[SPARK-2207][SPARK-3272][MLLib]Add minimum information gain and minimum instances per node as training parameters for decision tree. #2332

chouqin · 2014-09-09T09:03:14Z

These two parameters can act as early stop rules to do pre-pruning. When a split cause cause left or right child to have less than minInstancesPerNode or has less information gain than minInfoGain, current node will not be split by this split.

When there is no possible splits that satisfy requirements, there is no useful information gain stats, but we still need to calculate the predict value for current node. So I separated calculation of predict from calculation of information gain, which can also save computation when the number of possible splits is large. Please see SPARK-3272 for more details.

CC: @mengxr @manishamde @jkbradley, please help me review this, thanks.

…rune Conflicts: mllib/src/main/scala/org/apache/spark/mllib/tree/configuration/Strategy.scala

SparkQA · 2014-09-09T09:47:32Z

Can one of the admins verify this patch?

manishamde · 2014-09-09T09:53:47Z

@chouqin Thanks for the PR. I won't be able to comment since I am on a break now. @jkbradley and @mengxr reviews should be sufficient. :-)

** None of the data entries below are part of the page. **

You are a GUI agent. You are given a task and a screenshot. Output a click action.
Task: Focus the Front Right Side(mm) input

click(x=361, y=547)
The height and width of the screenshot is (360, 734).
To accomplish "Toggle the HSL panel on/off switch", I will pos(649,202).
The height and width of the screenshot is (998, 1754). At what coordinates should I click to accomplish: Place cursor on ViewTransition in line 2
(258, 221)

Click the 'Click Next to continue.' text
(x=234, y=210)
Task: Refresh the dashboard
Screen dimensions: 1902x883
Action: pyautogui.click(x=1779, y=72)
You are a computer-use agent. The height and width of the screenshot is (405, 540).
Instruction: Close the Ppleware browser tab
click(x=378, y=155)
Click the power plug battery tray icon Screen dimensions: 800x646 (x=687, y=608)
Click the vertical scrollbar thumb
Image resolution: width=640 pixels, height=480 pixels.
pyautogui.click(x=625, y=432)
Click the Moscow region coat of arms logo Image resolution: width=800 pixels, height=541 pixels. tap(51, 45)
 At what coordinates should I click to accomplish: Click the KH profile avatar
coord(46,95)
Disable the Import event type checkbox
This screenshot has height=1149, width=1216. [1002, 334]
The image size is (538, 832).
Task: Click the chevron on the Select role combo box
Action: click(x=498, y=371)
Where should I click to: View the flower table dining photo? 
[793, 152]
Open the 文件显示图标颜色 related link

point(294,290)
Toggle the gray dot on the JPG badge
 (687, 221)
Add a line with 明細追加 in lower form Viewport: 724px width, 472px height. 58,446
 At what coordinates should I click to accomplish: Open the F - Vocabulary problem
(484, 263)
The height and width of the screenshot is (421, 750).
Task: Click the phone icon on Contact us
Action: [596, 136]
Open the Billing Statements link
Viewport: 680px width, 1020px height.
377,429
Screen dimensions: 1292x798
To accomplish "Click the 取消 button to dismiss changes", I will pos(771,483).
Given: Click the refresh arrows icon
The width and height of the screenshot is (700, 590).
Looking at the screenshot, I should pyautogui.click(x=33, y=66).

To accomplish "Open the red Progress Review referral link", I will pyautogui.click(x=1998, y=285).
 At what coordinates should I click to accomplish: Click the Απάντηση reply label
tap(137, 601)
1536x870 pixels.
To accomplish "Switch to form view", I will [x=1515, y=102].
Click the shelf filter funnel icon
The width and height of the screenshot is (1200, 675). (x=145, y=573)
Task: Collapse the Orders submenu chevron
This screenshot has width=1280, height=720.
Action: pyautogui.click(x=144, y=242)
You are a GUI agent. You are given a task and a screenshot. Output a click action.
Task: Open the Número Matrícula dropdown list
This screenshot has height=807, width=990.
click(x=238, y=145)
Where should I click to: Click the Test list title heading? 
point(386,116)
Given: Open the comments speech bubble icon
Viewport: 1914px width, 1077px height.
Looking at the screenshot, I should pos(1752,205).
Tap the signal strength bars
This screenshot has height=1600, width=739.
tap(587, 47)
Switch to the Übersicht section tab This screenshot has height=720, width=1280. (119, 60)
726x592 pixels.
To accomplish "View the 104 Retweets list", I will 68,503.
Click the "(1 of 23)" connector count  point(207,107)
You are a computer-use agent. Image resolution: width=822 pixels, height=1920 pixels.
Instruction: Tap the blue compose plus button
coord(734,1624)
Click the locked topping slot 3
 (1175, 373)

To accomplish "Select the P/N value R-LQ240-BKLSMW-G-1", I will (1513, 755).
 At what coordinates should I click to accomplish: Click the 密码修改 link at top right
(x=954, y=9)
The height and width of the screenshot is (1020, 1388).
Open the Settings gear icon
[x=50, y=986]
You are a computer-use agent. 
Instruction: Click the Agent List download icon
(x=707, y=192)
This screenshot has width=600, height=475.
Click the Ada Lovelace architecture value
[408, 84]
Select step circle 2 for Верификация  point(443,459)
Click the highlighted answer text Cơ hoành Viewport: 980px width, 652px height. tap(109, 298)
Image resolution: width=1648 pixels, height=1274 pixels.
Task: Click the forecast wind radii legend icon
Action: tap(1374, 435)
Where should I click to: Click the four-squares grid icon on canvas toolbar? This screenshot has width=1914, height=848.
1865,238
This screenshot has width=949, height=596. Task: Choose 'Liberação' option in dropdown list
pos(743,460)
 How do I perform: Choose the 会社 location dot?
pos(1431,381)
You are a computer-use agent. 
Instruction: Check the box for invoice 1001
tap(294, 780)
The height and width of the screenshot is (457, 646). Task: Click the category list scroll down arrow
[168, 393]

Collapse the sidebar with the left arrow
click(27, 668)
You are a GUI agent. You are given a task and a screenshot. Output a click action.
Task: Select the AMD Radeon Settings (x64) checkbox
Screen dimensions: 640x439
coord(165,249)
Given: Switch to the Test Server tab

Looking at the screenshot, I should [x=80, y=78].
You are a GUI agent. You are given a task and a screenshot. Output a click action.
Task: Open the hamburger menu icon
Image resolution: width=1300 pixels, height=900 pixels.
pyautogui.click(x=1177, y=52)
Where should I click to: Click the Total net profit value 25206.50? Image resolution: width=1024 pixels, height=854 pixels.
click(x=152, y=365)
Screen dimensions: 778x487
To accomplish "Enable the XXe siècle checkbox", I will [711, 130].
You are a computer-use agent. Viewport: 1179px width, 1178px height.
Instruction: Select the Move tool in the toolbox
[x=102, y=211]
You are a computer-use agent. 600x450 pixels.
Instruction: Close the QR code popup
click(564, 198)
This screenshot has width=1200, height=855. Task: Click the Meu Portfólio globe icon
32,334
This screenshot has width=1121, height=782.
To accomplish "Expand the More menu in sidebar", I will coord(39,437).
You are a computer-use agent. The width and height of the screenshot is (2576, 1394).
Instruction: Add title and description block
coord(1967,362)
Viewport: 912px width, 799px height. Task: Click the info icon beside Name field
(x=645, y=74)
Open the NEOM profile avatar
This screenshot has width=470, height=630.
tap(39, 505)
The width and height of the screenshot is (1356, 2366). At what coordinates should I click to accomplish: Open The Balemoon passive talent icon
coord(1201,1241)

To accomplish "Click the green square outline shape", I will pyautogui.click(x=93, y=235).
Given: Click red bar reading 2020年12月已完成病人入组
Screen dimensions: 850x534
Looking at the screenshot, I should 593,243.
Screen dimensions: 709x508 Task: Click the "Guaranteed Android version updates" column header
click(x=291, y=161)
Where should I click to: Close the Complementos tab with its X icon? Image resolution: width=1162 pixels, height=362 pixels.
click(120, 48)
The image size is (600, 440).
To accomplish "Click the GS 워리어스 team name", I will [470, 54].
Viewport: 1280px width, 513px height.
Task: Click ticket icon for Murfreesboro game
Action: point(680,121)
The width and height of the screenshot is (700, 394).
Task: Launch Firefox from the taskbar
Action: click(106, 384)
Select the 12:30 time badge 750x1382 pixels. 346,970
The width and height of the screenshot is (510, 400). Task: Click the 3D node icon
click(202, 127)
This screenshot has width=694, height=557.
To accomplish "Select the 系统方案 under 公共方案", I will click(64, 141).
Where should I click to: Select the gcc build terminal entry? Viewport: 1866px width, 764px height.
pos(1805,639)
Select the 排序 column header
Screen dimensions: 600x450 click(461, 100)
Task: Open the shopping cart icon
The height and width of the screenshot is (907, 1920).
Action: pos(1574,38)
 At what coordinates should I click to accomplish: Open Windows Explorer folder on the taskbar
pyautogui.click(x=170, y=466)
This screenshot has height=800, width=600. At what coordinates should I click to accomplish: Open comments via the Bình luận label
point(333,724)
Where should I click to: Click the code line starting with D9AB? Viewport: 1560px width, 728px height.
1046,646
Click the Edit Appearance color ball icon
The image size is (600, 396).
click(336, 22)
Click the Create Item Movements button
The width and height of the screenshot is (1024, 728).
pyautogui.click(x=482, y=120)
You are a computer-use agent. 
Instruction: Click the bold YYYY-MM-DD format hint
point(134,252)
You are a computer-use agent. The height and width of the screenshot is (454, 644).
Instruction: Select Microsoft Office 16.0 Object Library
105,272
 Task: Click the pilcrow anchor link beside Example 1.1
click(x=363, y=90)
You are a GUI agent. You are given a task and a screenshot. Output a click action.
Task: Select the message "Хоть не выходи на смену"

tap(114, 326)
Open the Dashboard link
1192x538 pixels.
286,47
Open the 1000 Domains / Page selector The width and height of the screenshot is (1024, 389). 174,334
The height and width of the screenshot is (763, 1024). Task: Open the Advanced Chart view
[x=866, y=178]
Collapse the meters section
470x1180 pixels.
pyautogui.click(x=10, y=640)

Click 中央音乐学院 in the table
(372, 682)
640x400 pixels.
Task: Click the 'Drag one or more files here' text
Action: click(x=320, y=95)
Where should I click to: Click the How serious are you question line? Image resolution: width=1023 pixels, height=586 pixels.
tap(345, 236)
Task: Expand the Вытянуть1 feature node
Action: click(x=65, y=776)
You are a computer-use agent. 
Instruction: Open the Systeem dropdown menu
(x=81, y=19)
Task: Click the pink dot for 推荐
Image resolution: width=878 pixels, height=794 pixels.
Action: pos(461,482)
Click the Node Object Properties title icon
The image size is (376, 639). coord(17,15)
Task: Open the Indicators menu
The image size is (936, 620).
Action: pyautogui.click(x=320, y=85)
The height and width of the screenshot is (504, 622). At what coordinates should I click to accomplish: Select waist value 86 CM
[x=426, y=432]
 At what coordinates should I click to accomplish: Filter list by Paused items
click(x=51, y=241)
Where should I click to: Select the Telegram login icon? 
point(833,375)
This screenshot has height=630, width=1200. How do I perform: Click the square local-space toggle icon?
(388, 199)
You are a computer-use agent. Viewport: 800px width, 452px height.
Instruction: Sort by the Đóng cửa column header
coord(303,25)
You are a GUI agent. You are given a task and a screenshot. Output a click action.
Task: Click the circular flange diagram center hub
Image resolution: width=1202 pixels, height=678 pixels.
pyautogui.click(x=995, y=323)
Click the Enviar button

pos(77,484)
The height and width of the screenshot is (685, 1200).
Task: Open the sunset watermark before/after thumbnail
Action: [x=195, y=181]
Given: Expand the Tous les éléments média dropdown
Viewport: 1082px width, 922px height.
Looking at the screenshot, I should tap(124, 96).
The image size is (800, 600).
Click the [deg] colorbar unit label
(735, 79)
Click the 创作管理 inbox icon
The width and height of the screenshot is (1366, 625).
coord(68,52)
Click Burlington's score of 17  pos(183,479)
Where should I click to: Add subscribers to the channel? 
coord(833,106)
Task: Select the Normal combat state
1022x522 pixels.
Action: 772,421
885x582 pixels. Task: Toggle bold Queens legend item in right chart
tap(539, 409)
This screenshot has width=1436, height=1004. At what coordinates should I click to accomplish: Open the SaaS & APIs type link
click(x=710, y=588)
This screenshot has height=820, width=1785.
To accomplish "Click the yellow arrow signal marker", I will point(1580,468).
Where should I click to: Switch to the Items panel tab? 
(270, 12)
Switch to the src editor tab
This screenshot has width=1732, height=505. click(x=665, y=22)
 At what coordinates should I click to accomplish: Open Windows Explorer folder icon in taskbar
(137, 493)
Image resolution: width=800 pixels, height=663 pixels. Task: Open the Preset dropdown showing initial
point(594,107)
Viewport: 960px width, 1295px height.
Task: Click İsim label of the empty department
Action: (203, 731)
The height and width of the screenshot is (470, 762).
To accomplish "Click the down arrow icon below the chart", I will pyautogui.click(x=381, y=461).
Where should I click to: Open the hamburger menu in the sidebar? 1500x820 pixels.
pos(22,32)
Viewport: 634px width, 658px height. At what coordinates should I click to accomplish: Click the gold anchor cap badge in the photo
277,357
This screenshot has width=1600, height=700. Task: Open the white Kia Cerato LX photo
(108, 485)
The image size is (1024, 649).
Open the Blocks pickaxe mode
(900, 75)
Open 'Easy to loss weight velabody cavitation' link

mengxr · 2014-09-09T19:01:22Z

Jenkins, add to whitelist.

mengxr · 2014-09-09T19:01:32Z

this is ok to test

jkbradley · 2014-09-09T19:19:08Z

mllib/src/main/scala/org/apache/spark/mllib/tree/DecisionTree.scala

            val gainStats =
              calculateGainForSplit(leftChildStats, rightChildStats, nodeImpurity, level, metadata)
            (splitIdx, gainStats)
          }.maxBy(_._2.gain)
-        (splits(featureIndex)(bestFeatureSplitIndex), bestFeatureGainStats)
+        if (bestFeatureGainStats == InformationGainStats.invalidInformationGainStats) {


I think you could avoid explicitly checking for invalidInformationGainStats since the gain is Double.minValue. At the very end of the maxBy calls, you could then check to see if the information gain is Double.minValue, in which case we know that no split is worth doing. That should simplify the code here and in the other maxBy calls below.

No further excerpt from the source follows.